The WCAB holds that:
“Information,” as that term is used in section 4062.3, constitutes (1) records prepared or maintained by the employee’s treating physician or physicians, and/or (2) medical and non-medical records relevant to determination of the medical issues.
A “communication,” as that term is used in section 4062.3, can constitute “information” if it contains, references, or encloses (1) records prepared or maintained by the employee’s treating physician or physicians, and/or (2) medical and nonmedical records relevant to determination of the medical issues.”
The WCAB noted that there is “tension between these provisions”.
Advocacy letters by lawyers to the QME/AME are clearly “communication” but do not necessarily constitute “information”. However, the WCAB notes that a communication “can become “information” if that correspondence or letter contains, references, or encloses (1) records prepared or maintained by the employee’s treating physician or physicians, or (2) medical and nonmusical records relevant to the determination of the medical issue.”
In this particular case, the facts as to what was actually sent along with the advocacy letter was not clear (although the applicant attorney provided to the AME a WCAB trial judge ruling and various court documents, all of which apparently referenced medical documents). Therefore, the WCAB remanded the matter to the trial judge.
On remand one issue for the trial judge will be to determine whether the parties had in fact agreed that such information could be provided to the AME in the first place.
What is laudable about the en banc decision, however, is that it clears up lingering uncertainty about advocacy letters which state a party’s legal position.

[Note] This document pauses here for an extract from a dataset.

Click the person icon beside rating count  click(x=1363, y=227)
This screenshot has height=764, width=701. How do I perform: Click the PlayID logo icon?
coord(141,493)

The WCAB notes that prior decisions in Ferniza v. Rent a Center (2010) 2010 Cal. Wrk. Comp. P.D. LEXIS 624 and Nehdar v. Washington Mutual (2013) 2013 Ca. Wrk. Comp.P.D. LEXIS 221 “may have created confusion regarding the precise delineation between “communication” and “information” and whether engaging in advocacy crosses that line”.
In Ferniza, for example the WCAB found that “defendant violated section 4062.3(b) by providing the PQME its position statement over applicant’s objection, and that applicant is entitled to attorney’s fees and costs under section 4062.3(g) based on this violation.”
So Maxham now overrides Ferniza.
This means legitimate advocacy is ok. That’s good, lest the representatives of the worker and employer find themselves in a free speech strait jacket where they can’t lay out the issues for the examiner.
But the WCAB noted that there are lines that are verboten, as they should be. Misrepresenting facts or legal holdings or other types of legal sophistry would fall in that category.
As they note: “The WCJ retains wide discretion in assessing the contents of a parties’ advocacy letters to ensure parties do not serve correspondence which could confuse or misdirect the attention of a medical examiner, even if that “communication” does not expressly contain, reference or enclose “information”.